What the task asks ▸ All of the data below should be copied exactly as it stands.
[Provided records]
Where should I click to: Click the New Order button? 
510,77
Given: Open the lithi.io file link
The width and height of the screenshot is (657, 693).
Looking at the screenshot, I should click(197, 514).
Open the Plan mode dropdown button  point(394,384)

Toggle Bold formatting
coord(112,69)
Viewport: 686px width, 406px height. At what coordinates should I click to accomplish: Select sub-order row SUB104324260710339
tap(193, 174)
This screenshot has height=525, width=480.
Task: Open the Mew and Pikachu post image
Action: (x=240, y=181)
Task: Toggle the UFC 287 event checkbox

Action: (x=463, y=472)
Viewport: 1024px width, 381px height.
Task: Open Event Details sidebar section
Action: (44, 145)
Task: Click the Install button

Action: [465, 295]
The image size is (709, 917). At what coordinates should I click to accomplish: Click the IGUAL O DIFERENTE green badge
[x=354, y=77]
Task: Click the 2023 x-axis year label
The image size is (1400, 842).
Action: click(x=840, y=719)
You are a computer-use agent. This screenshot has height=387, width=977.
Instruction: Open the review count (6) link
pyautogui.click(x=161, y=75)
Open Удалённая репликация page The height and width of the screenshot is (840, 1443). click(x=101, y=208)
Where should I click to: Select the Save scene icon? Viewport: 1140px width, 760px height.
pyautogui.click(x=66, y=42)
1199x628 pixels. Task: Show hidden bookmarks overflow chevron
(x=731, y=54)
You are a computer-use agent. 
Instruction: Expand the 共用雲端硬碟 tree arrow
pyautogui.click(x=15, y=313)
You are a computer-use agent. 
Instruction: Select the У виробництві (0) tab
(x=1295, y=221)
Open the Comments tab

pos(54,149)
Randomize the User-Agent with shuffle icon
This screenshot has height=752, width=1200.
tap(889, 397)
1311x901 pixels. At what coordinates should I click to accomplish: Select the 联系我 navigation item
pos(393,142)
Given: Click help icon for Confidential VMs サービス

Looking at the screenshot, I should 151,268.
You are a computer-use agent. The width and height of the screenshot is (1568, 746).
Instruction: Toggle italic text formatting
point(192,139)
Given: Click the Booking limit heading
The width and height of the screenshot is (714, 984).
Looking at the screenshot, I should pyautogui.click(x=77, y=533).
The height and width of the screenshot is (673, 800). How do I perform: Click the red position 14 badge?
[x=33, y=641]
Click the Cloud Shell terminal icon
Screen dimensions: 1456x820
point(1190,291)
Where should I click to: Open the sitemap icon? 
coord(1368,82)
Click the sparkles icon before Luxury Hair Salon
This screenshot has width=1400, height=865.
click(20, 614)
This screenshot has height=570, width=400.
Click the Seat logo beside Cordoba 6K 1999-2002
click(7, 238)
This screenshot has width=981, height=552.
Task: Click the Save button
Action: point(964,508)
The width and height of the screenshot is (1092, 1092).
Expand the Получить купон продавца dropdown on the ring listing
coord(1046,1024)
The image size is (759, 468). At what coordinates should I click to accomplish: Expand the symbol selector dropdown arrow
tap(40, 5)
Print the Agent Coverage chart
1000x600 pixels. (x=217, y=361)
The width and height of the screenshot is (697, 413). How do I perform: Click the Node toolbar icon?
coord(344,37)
[/Provided records]
Answer to the problem ▸
Where should I click to: Click the New Order button? 
510,77
Given: Open the lithi.io file link
The width and height of the screenshot is (657, 693).
Looking at the screenshot, I should click(197, 514).
Open the Plan mode dropdown button  point(394,384)

Toggle Bold formatting
coord(112,69)
Viewport: 686px width, 406px height. At what coordinates should I click to accomplish: Select sub-order row SUB104324260710339
tap(193, 174)
This screenshot has height=525, width=480.
Task: Open the Mew and Pikachu post image
Action: (x=240, y=181)
Task: Toggle the UFC 287 event checkbox

Action: (x=463, y=472)
Viewport: 1024px width, 381px height.
Task: Open Event Details sidebar section
Action: (44, 145)
Task: Click the Install button

Action: [465, 295]
The image size is (709, 917). At what coordinates should I click to accomplish: Click the IGUAL O DIFERENTE green badge
[x=354, y=77]
Task: Click the 2023 x-axis year label
The image size is (1400, 842).
Action: click(x=840, y=719)
You are a computer-use agent. This screenshot has height=387, width=977.
Instruction: Open the review count (6) link
pyautogui.click(x=161, y=75)
Open Удалённая репликация page The height and width of the screenshot is (840, 1443). click(x=101, y=208)
Where should I click to: Select the Save scene icon? Viewport: 1140px width, 760px height.
pyautogui.click(x=66, y=42)
1199x628 pixels. Task: Show hidden bookmarks overflow chevron
(x=731, y=54)
You are a computer-use agent. 
Instruction: Expand the 共用雲端硬碟 tree arrow
pyautogui.click(x=15, y=313)
You are a computer-use agent. 
Instruction: Select the У виробництві (0) tab
(x=1295, y=221)
Open the Comments tab

pos(54,149)
Randomize the User-Agent with shuffle icon
This screenshot has height=752, width=1200.
tap(889, 397)
1311x901 pixels. At what coordinates should I click to accomplish: Select the 联系我 navigation item
pos(393,142)
Given: Click help icon for Confidential VMs サービス

Looking at the screenshot, I should 151,268.
You are a computer-use agent. The width and height of the screenshot is (1568, 746).
Instruction: Toggle italic text formatting
point(192,139)
Given: Click the Booking limit heading
The width and height of the screenshot is (714, 984).
Looking at the screenshot, I should pyautogui.click(x=77, y=533).
The height and width of the screenshot is (673, 800). How do I perform: Click the red position 14 badge?
[x=33, y=641]
Click the Cloud Shell terminal icon
Screen dimensions: 1456x820
point(1190,291)
Where should I click to: Open the sitemap icon? 
coord(1368,82)
Click the sparkles icon before Luxury Hair Salon
This screenshot has width=1400, height=865.
click(20, 614)
This screenshot has height=570, width=400.
Click the Seat logo beside Cordoba 6K 1999-2002
click(7, 238)
This screenshot has width=981, height=552.
Task: Click the Save button
Action: point(964,508)
The width and height of the screenshot is (1092, 1092).
Expand the Получить купон продавца dropdown on the ring listing
coord(1046,1024)
The image size is (759, 468). At what coordinates should I click to accomplish: Expand the symbol selector dropdown arrow
tap(40, 5)
Print the Agent Coverage chart
1000x600 pixels. (x=217, y=361)
The width and height of the screenshot is (697, 413). How do I perform: Click the Node toolbar icon?
coord(344,37)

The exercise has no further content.